Carolyn Dowdell has developed a close, personal relationship with Agnes Etherington.
It’s a relationship built over the past couple of years. However, the two have never met.
In fact, Etherington, an integral character in the history of Queen’s University, passed away decades before Ms. Dowdell was even born.
Ms. Dowdell is the guest curator for an exhibition featuring some of Etherington’s clothing, primarily evening gowns, and there are few better ways to know someone than through their clothing, she says.
“I feel that historical clothing is the most intimate and personal witnesses to history,” says the Ph.D. candidate whose focus is on 18th-century clothing. “So you are looking at these and you know there was a human body in this. When you put these on display and you get them padded out and mounted properly, it’s like you are seeing the historical body again. There’s all these little details that you get that make you realize these are real people. It’s one of the mediums of connecting with the past that’s really visceral. These things, they get dirty, they get torn, they get mended.”
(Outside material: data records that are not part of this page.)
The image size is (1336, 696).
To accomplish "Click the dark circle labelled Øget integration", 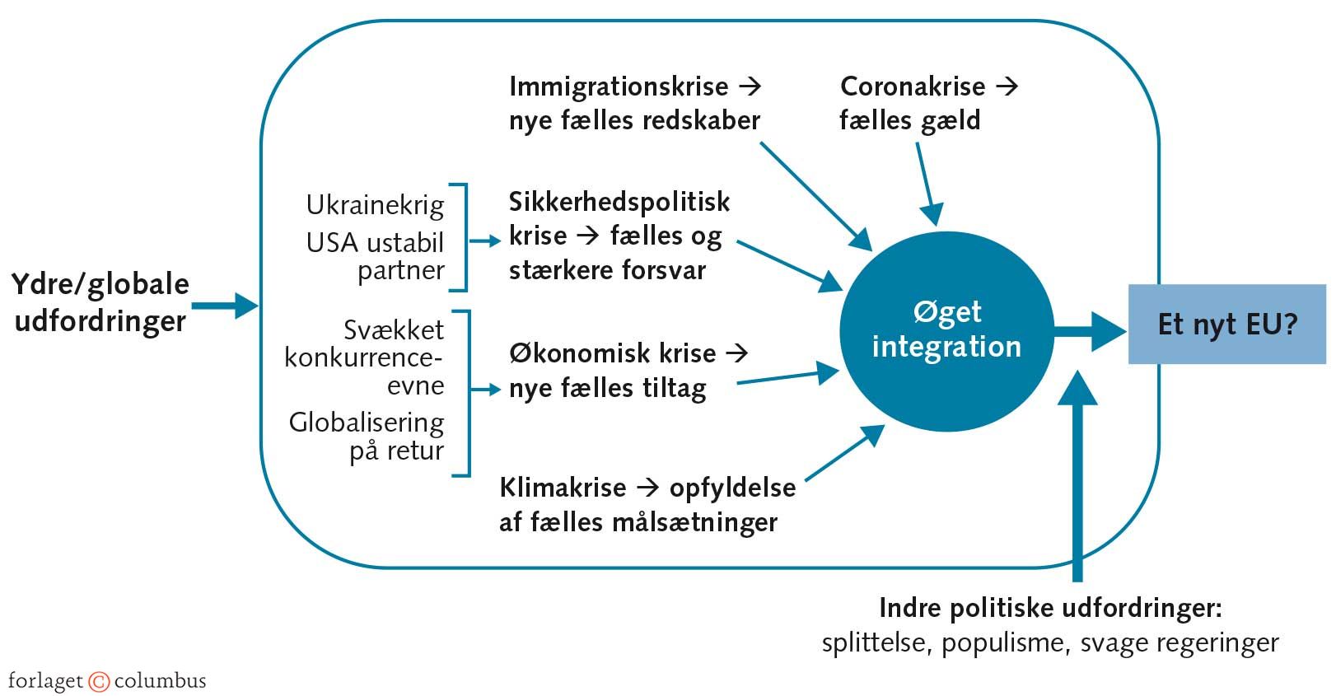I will (946, 329).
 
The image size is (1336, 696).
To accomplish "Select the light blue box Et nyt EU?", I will (1226, 324).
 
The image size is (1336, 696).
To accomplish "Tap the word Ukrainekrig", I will (375, 204).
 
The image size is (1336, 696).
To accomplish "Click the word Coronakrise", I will (913, 86).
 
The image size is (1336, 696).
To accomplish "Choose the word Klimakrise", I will (563, 488).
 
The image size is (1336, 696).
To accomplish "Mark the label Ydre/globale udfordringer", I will (100, 302).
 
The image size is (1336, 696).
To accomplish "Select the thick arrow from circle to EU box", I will (1089, 331).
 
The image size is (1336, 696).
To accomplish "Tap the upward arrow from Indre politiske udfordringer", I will (1077, 478).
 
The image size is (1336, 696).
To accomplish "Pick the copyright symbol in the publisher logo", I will (99, 682).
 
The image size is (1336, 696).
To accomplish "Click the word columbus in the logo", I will (160, 682).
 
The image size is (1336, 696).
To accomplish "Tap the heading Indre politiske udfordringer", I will (1050, 609).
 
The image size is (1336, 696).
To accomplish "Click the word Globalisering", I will (366, 423).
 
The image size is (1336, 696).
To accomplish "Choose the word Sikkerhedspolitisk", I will (619, 202).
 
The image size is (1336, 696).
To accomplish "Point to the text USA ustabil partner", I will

Etherington was well known for her love of fine clothes. While at times private, Etherington, Ms. Dowdell says, was no shrinking violet and had a definitive frame, one that Ms. Dowdell has come to know very well. In creating the exhibition she also needed to get to know Etherington the person.
“While I feel like I have gained a few insights into Agnes, it’s almost ended up raising more questions about her though,” she says with a laugh. “It’s made me feel more and more that I wish I could have met her. She would have been a really interesting person.”
The exhibition is being held at the Agnes Etherington Art Centre (AEAC), which includes her former home. Etherington donated it to the university to be the first home of the arts department.
Walking through the exhibition, Ms. Dowdell explains each piece – a formal gown, something for a nice garden party, Etherington’s fur-trimmed wedding dress, and a black intricate creation holding centre court that grabs attention as much today as it likely did a century ago.
The complexity of the dress is not lost on Ms. Dowdell.
“The way that dress goes together…” she says before pausing. “I am a highly-experienced seamstress myself and that dress is incredibly complex. There are so many layers to it. Angles, layers, textures, the piecing, there’s so much more inside it that you don’t see. There are multiple layers on the inside that aren’t visible.”
The result is stunning.
The idea for the exhibition began in 2009 when Ms. Dowdell volunteered at the Agnes, using her expertise as a dress historian to help identify pieces in the Queen’s University Collection of Canadian Dress, including some that belonged to Etherington. After graduating from the University of Alberta and entering the PhD program in Art History at Queen’s, Ms. Dowdell continued her work with the collection under a practicum. More quality pieces, such as the wedding dress were identified and the idea became a reality when the Agnes invited Dowdell to curate an exhibition.
“It was decided that it would be nice to show a different side of Agnes,” Ms. Dowdell explains. “It was such an interesting thing for the art centre to have this clothing collection belonging to the founder.”
Artful Dressing: The Fashion of Agnes Etherington continues at the AEAC until Nov. 9.